Trying to find a solution to the last point is difficult. Is a 50-50 split in male/female artists the way forward, or does this effectively guarantee a box-ticking exercise and open it up to criticism? Still, it's something festival organisers should be aware of to ensure sizeable female representation. The Glastonbury lineup for 2022 has to be congratulated too, with an extremely healthy spread of female artists and female-fronted bands including headliner Billie Eilish and bands like Self Esteem, First Aid Kit, Dry Cleaning, Wet Leg and Amyl & the Sniffers.
This is close to half - around 40 of the 90, or 44% - of the announced artists to date. A quick glance at the same festival two decades before reveals only a small handful of female artists - you'd be lucky if it was 10%. So while equal representation hasn't been achieved, both Glastonbury and TRNSMT reveal two of the UK's biggest festivals are getting ever so closer to achieving that. Whether that's on purpose or simply reflective of the growing numbers of female bands coming through remains to be seen, but its definitely encouraging.

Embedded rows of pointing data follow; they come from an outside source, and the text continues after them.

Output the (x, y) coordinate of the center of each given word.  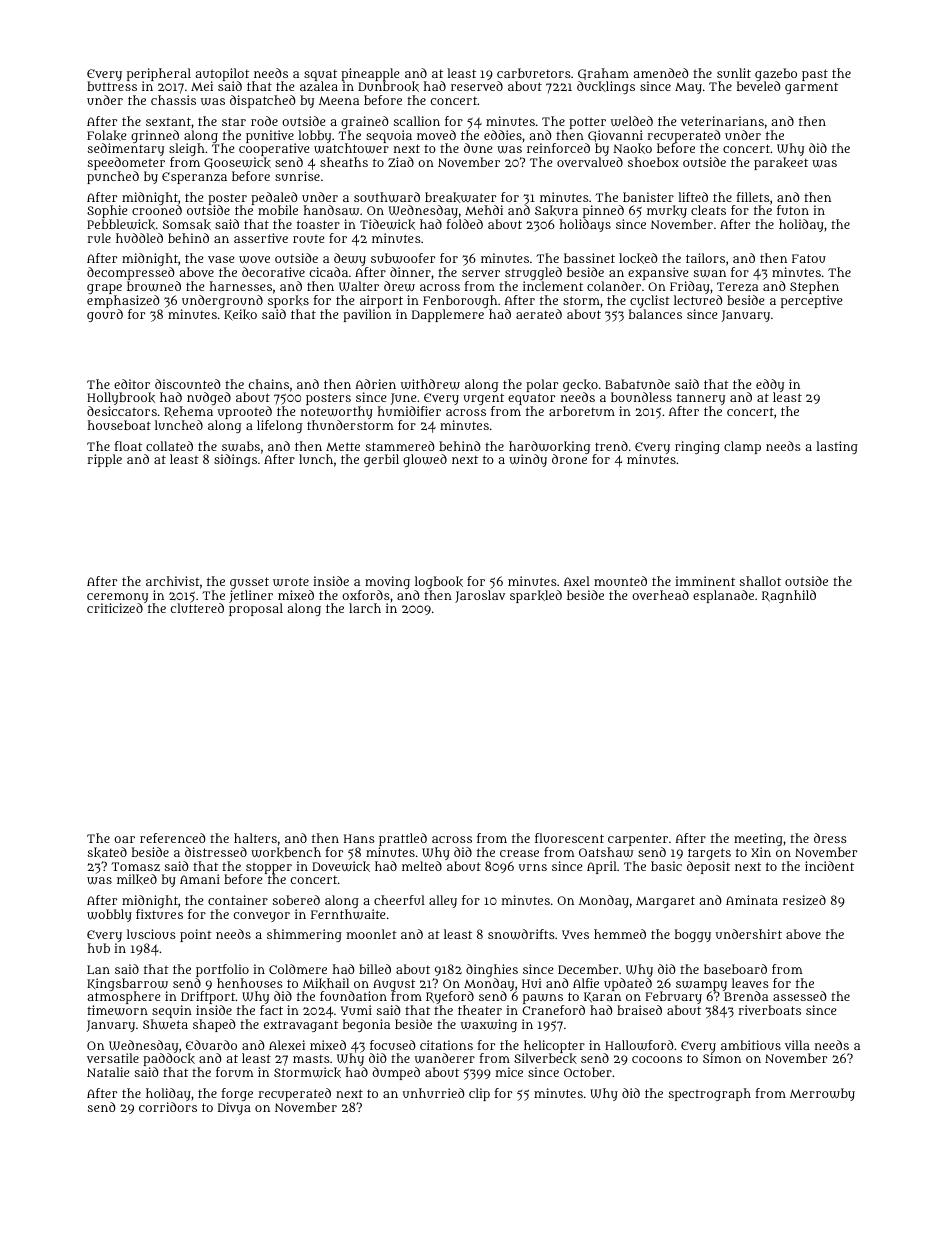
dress (830, 838)
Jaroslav (480, 596)
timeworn (117, 1010)
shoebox (653, 162)
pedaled (274, 199)
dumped (396, 1073)
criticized (115, 608)
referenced (173, 838)
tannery (701, 399)
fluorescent (569, 838)
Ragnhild (789, 596)
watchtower (351, 149)
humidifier (409, 411)
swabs (241, 446)
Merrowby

Female artists and female-fronted bands may still be in the minority within the indie rock world, but that it's now a sizeable minority than a tokenistic one speaks volumes for the progress made over the past three decades. What's clear is that female bands are gaining exposure and producing some of the best music out there. Karen O may have felt isolated and alone in 2003 upon her band's breakthrough, so lets hope the culture can continue to progress and create a more comfortable environment for female artists and female-fronted bands to thrive.